### DIRECTIONS FOR THIS TASK
Only the text belongs in the copy. Transcribe the data exactly and drop any pictures.

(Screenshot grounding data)
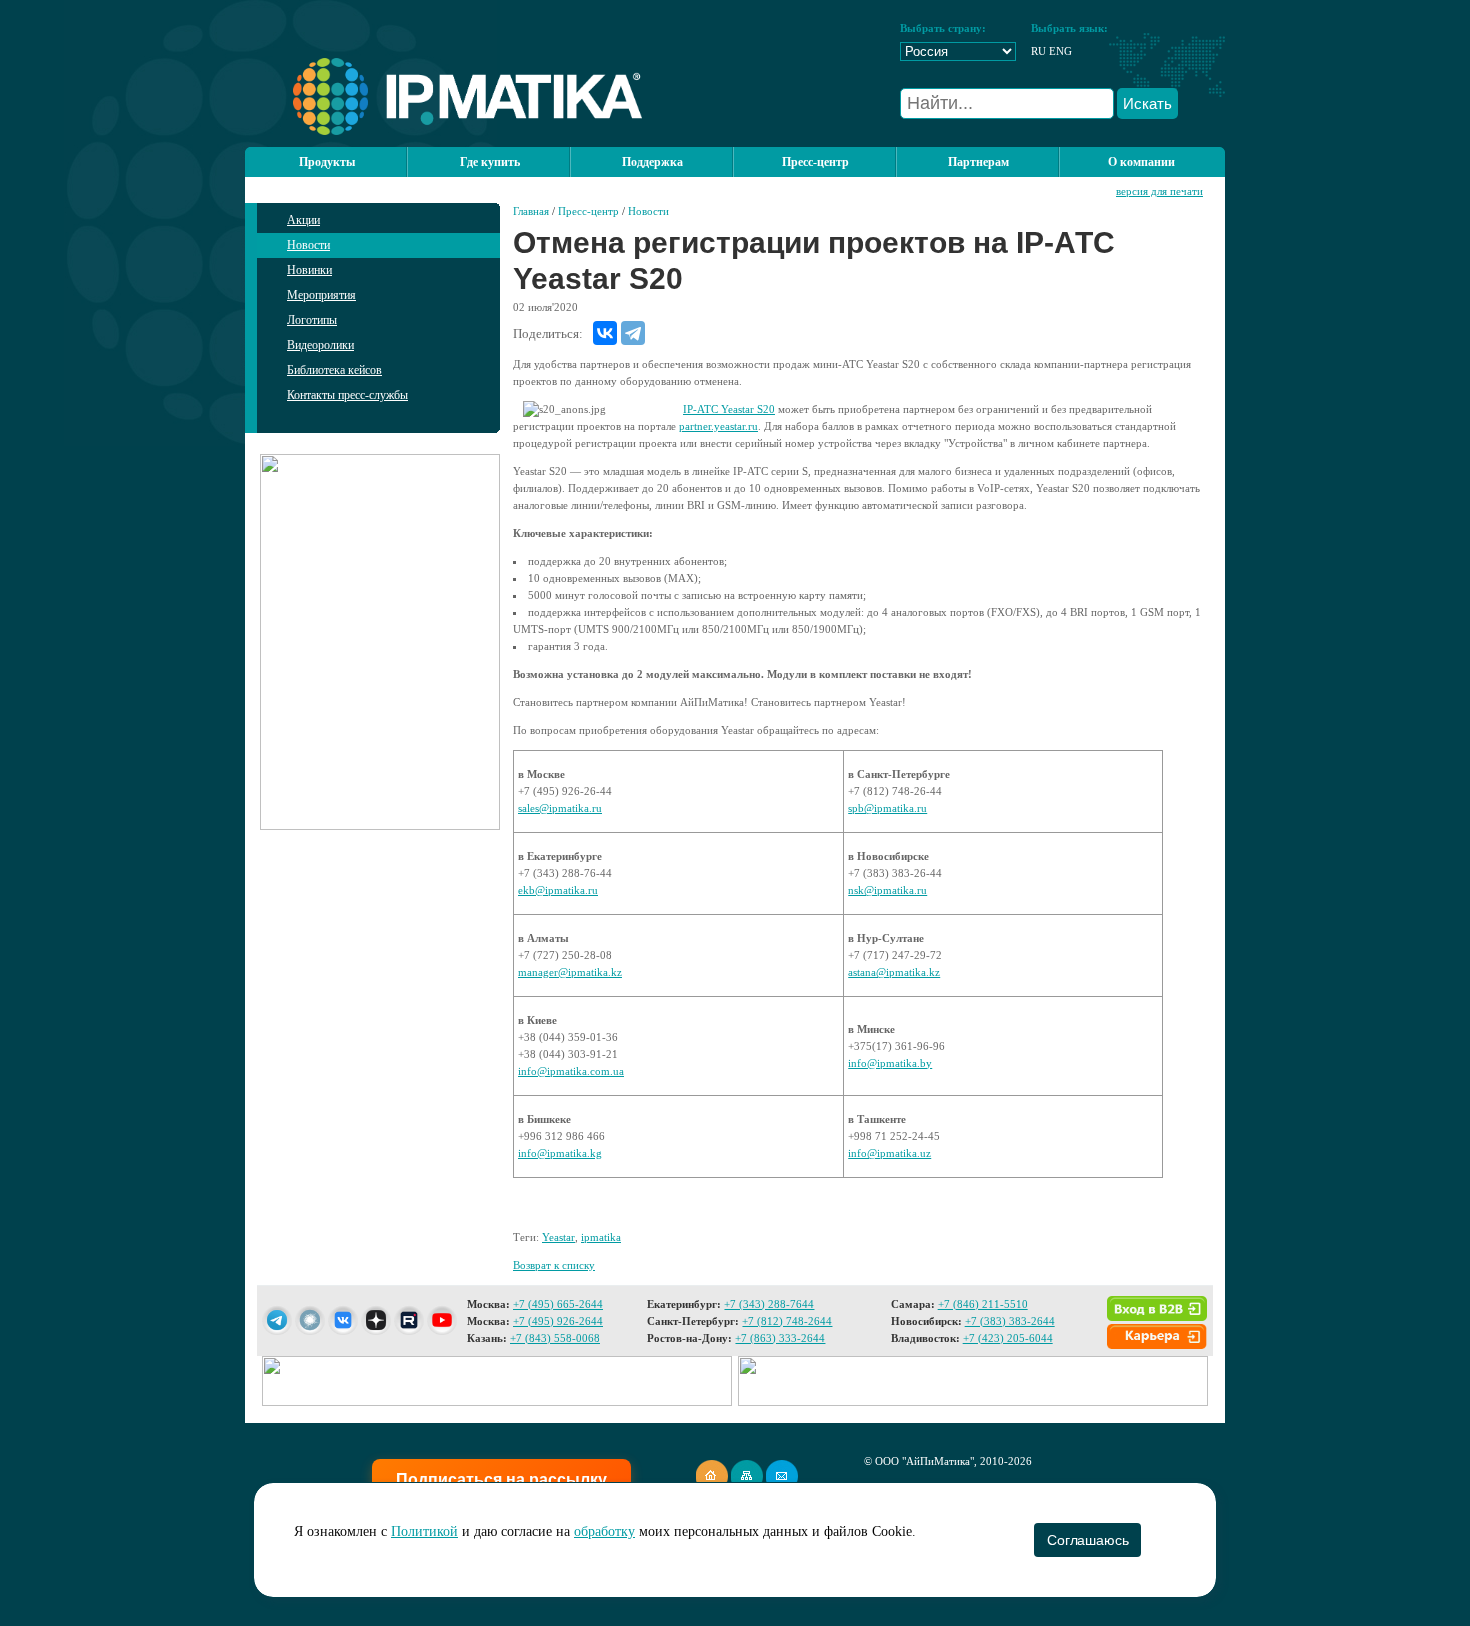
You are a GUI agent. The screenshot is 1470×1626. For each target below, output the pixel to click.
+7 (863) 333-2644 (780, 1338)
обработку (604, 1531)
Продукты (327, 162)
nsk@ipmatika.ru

### YOUR SOLUTION
You are a GUI agent. The screenshot is 1470×1626. For each target below, output the pixel to click.
+7 (863) 333-2644 (780, 1338)
обработку (604, 1531)
Продукты (327, 162)
nsk@ipmatika.ru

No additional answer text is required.